O novo nascimento não apenas nos concede uma nova posição diante de Deus, mas
inaugura uma nova maneira de viver, marcada por santidade, esperança viva e
amor sincero.
Assim, ser “resgatado e purificado” não é apenas um título teológico, mas uma realidade prática que deve se manifestar diariamente em uma vida separada para Deus, moldada pela graça e sustentada pela esperança eterna.
Conclusão
Os ensinos de
Tito e de Pedro convergem para uma verdade central da fé cristã: a graça que
nos salva é a mesma que nos transforma. Não fomos alcançados pela graça
apenas para sermos perdoados, mas para sermos formados, purificados e
preparados para viver como povo exclusivo de Deus enquanto aguardamos a
manifestação final da Sua glória.
Em Cristo, a
graça nos visitou de maneira concreta e poderosa.
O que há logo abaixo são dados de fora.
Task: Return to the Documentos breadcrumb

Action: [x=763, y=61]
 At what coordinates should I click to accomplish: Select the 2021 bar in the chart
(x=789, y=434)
Ela nos libertou da
escravidão do pecado, nos resgatou a alto preço e nos introduziu numa viva
esperança. Contudo, essa graça não nos deixa como nos encontrou. Ela nos educa,
disciplina a mente, molda o caráter e nos chama a uma vida santa, marcada pelo
domínio próprio, pela justiça no relacionamento com os outros e pela piedade
diante de Deus.
Tanto Tito
quanto Pedro deixam claro que a santidade não é fruto de esforço humano
isolado, mas da obra contínua do Espírito Santo em nós. Ao mesmo tempo, somos
responsáveis por responder a essa obra com vigilância, renúncia e obediência
consciente. Cingir o entendimento, rejeitar a impiedade e abandonar os desejos
mundanos são atitudes práticas que expressam nossa gratidão pela redenção
recebida.
Vivemos entre
dois grandes momentos da história da salvação: a primeira vinda de Cristo,
que nos resgatou, e a segunda, que nos glorificará. Essa esperança
futura dá sentido à nossa vida presente e nos impede de regressar ao “Egito”,
às antigas paixões e ambições terrenas que já não combinam com nossa nova
identidade.
Por fim, a fé
que recebemos, a esperança que nos sustenta e o amor que nos move só são
possíveis porque fomos regenerados pela Palavra e pelo Espírito. A grande
pergunta que permanece não é apenas se fomos alcançados pela graça, mas se
estamos permitindo que ela cumpra plenamente seu propósito em nós. Que
possamos, como discípulos atentos na escola da graça, viver de modo digno
daquele que nos resgatou e nos chamou para ser santo, assim como Ele é.